> _Selected excerpt_
------------------------------------------------

Yes, arguing with ChatGPT is the current national pastime until Baseball season proper starts up.
 
I honestly dont care about it and am frankly tired of it being forced on everyone as a fix all for everything. Much like how Facebook was forced on everyone...

The whole conversation is like someone talking to you about cell phones. Who cares its a phone...
 
One thing I notice about ChatGPT is it takes the dates and locations of historical events, throws them into a blender and presents them as fact. Or mixing up locations that happen to have the same or similar names. Here's my best impression: On November 15, 1989, US President George H.W. Bush and Georgy Malenkov signed the 1990 Chemical Weapons Accord in Huntsville, Alabama. On the same day, an F4 tornado touched down in Berlin, Nebraska.

ChatGPT may one day be useful for something, but as of now it's pretty much an experimental play toy.

------------------------------------------------

> _What the task asks_
Write out the passage of the post about ChatGPT from "I honestly dont" up to and including "in Berlin, Nebraska.". The items that follow have no connection to the post about ChatGPT.

------------------------------------------------

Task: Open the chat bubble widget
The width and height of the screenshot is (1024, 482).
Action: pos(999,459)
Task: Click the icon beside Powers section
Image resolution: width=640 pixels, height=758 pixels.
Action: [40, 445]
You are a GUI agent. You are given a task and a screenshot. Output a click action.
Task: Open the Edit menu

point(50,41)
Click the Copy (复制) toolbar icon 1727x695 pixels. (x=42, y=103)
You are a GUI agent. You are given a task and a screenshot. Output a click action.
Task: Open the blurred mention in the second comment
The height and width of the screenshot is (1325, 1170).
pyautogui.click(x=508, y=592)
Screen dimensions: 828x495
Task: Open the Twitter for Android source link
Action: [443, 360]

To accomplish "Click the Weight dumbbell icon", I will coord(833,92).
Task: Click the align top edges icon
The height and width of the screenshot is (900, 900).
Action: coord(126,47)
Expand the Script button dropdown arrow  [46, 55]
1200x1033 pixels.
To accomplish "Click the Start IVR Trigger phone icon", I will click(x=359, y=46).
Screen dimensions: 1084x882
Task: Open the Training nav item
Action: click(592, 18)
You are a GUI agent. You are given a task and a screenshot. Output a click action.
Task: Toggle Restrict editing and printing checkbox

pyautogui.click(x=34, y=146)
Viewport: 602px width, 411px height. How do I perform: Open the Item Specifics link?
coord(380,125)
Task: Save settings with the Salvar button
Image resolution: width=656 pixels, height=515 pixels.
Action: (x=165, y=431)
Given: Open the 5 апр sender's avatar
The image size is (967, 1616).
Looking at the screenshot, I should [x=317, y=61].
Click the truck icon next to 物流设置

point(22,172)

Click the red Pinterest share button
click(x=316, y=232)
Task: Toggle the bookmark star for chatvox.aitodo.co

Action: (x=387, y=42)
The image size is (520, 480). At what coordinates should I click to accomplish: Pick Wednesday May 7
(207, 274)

------------------------------------------------

> _Exercise answer_
I honestly dont care about it and am frankly tired of it being forced on everyone as a fix all for everything. Much like how Facebook was forced on everyone...

The whole conversation is like someone talking to you about cell phones. Who cares its a phone...
 
One thing I notice about ChatGPT is it takes the dates and locations of historical events, throws them into a blender and presents them as fact. Or mixing up locations that happen to have the same or similar names. Here's my best impression: On November 15, 1989, US President George H.W. Bush and Georgy Malenkov signed the 1990 Chemical Weapons Accord in Huntsville, Alabama. On the same day, an F4 tornado touched down in Berlin, Nebraska.